Systemic role of orexin A, substance P, bradykinin, and DABK in severe COVID-19 and 2.5-yr follow-ups: an observational study.

BACKGROUND

Orexin A regulates sleep-wake cycles, arousal, and energy homeostasis, linking it to the renin-angiotensin system and substance P. Dysfunction in these pathways occurs in acute and long-term COVID-19, including post-COVID syndrome.

METHODS

This observational study analysed plasma orexin A, substance P, bradykinin, and des-Arg-bradykinin (DABK) in 78 ICU COVID-19 patients, 14 survivors of severe COVID-19 (2.5-yr follow-ups), and 14 healthy controls.

RESULTS

During acute COVID-19, bradykinin and substance P were significantly reduced, whereas DABK was elevated compared with healthy controls and 2.5-yr follow-ups.
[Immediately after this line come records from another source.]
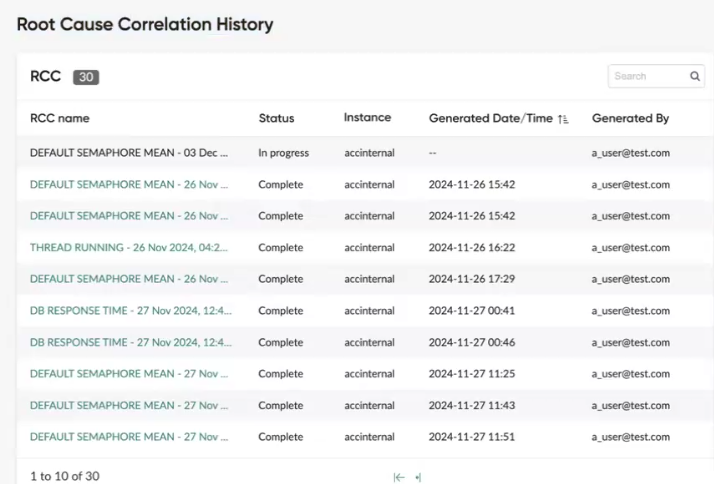Open DEFAULT SEMAPHORE MEAN report generated at 11:25

(129, 373)
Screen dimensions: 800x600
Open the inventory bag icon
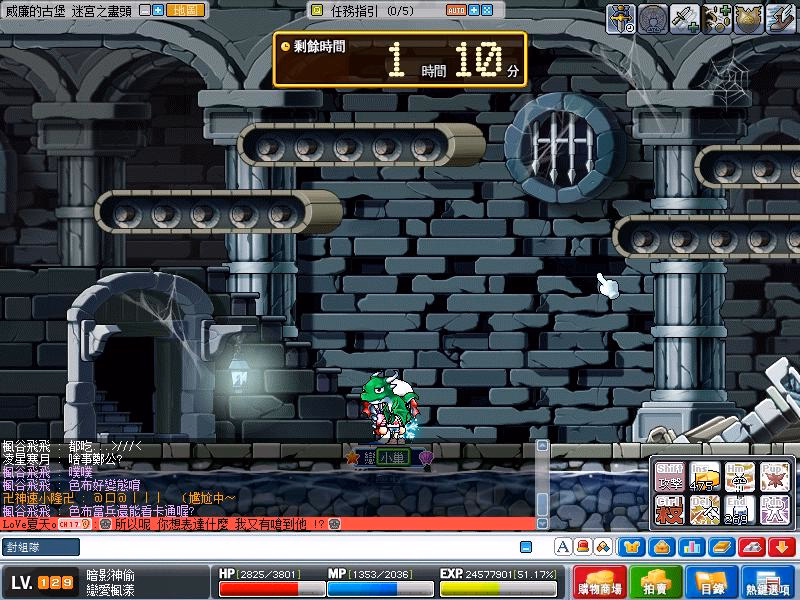661,547
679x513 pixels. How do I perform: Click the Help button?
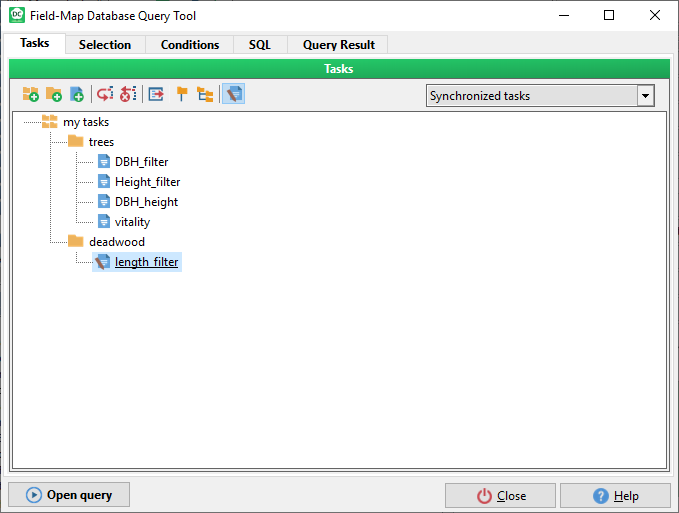point(615,496)
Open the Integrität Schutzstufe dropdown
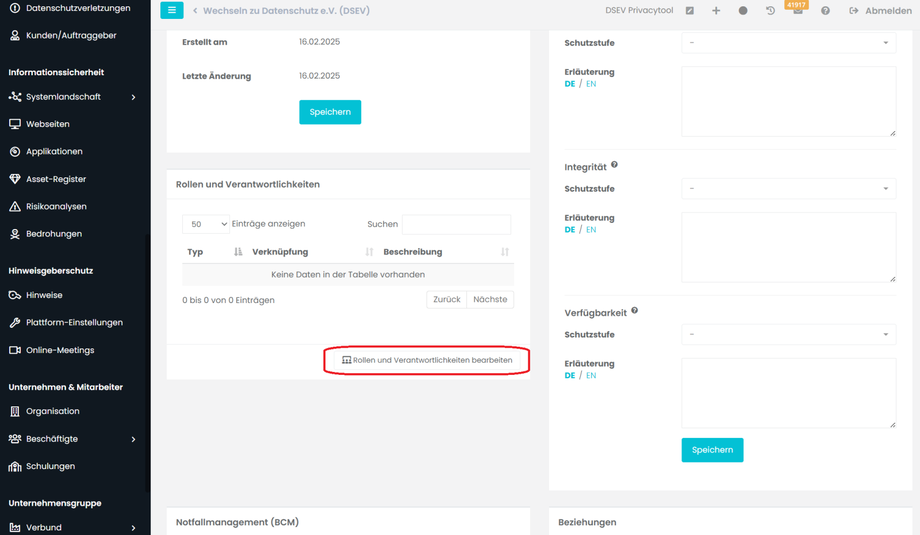 point(788,189)
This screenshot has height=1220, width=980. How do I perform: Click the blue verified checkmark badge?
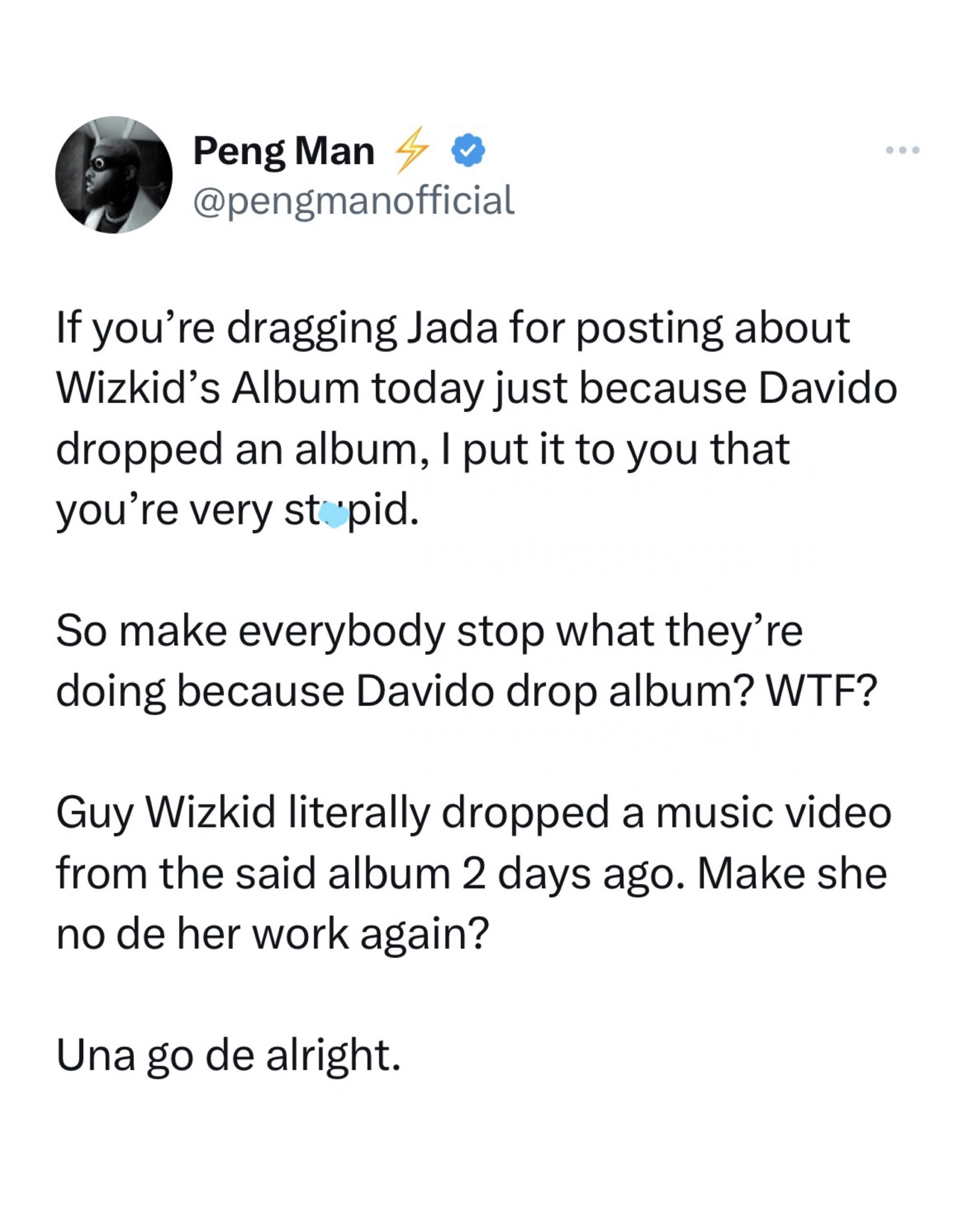(x=468, y=150)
Orexin A concentration correlated with ICU survival (Cohen's d=0.4), length of stay (LOS; r=-0.26, =0.02), and sedation concentrations. Intriguingly, substance P plasma concentrations were elevated in 2.5-yr follow-ups. Plasma orexin A, substance P, and bradykinin increased with lower Richmond Agitation-Sedation Score (RASS): a combination of orexin A, substance P, and bradykinin concentrations at RASS -3 to -5 distinguished survivors from non-survivors of COVID-19 when categorised by age.

CONCLUSIONS

Changes in the bradykinin axis, affecting substance P and orexin A signalling, are associated with severe COVID-19, ICU LOS, and survival. Elevated substance P concentrations in the 2.5-yr follow-up cohort may be associated with physical, cognitive, and neuropsychological impairments commonly seen in post-ICU syndrome and post-COVID syndrome. The predictive values of orexin A, substance P, bradykinin, and DABK and the complex interplay between the renin-angiotensin system and the orexinergic system in severe, critical illnesses or viral diseases will be investigated in future studies.